=== DATA RECORDS ===

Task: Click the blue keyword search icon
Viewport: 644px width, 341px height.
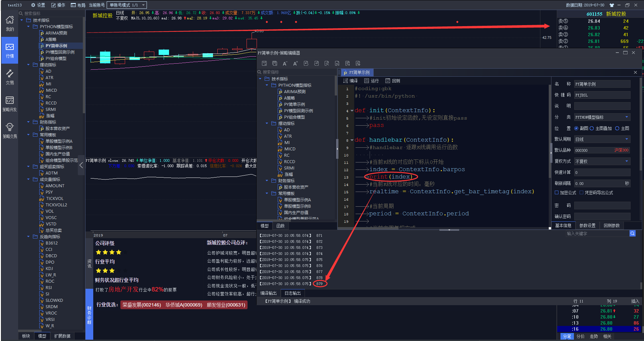Action: (x=632, y=233)
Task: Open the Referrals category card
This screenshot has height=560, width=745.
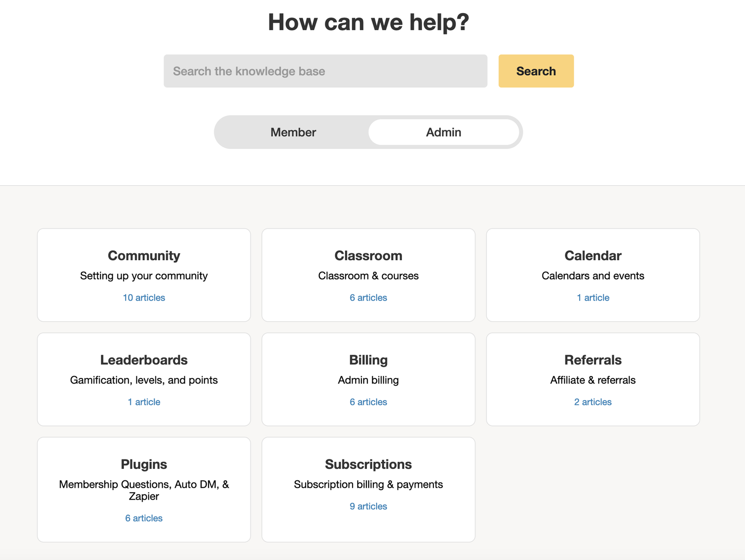Action: [x=592, y=359]
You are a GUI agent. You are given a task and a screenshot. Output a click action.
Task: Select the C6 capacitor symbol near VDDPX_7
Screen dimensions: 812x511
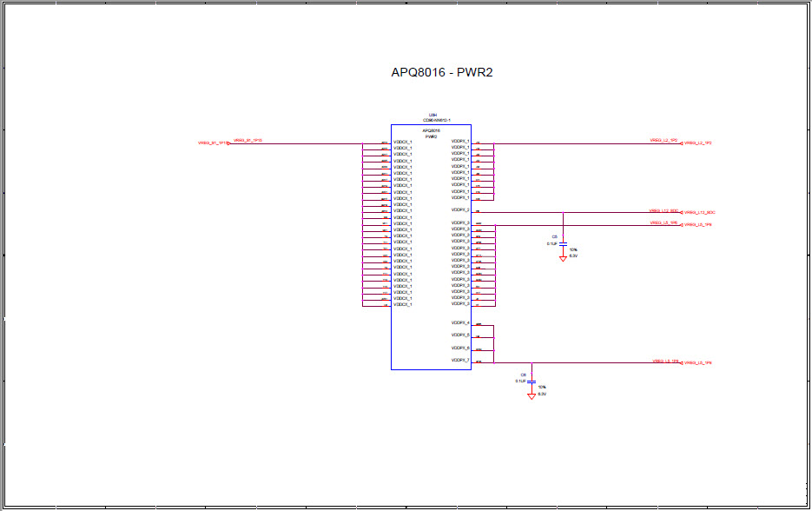[x=531, y=381]
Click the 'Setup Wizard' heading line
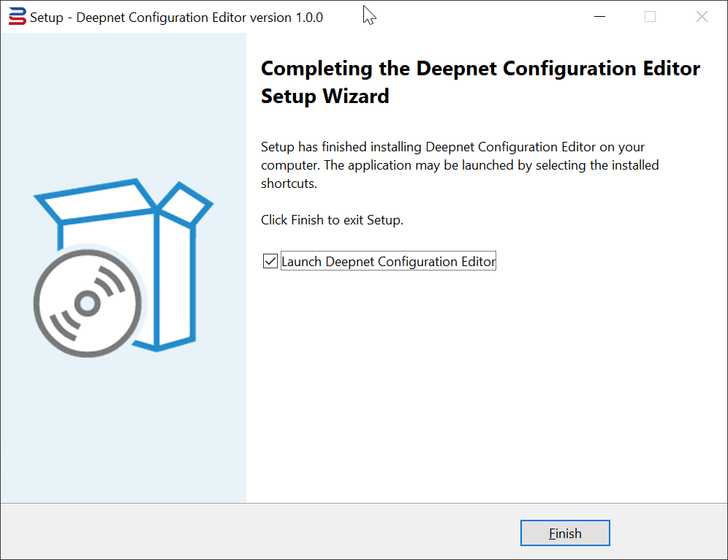Image resolution: width=728 pixels, height=560 pixels. click(325, 96)
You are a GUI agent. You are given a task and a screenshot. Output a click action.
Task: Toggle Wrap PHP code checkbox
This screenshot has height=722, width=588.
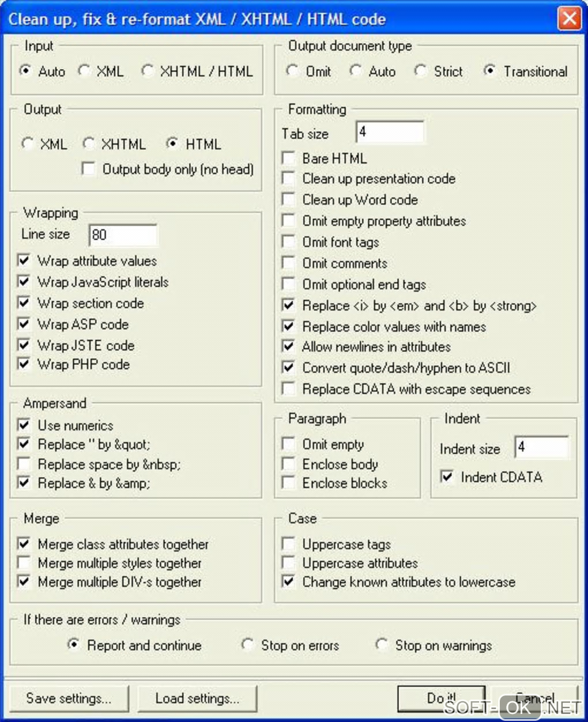[24, 364]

===

TASK DIRECTIONS: Set down a word-for-word copy of the records, dropping any picture.

TASK OUTPUT:
Task: Click the blue keyword search icon
Viewport: 644px width, 341px height.
Action: (x=632, y=233)
Task: Open the Referrals category card
This screenshot has height=560, width=745.
Action: [x=592, y=359]
You are a GUI agent. You are given a task and a screenshot. Output a click action.
Task: Select the C6 capacitor symbol near VDDPX_7
Screen dimensions: 812x511
[x=531, y=381]
Click the 'Setup Wizard' heading line
Image resolution: width=728 pixels, height=560 pixels. click(325, 96)
You are a GUI agent. You are given a task and a screenshot. Output a click action.
Task: Toggle Wrap PHP code checkbox
This screenshot has height=722, width=588.
[24, 364]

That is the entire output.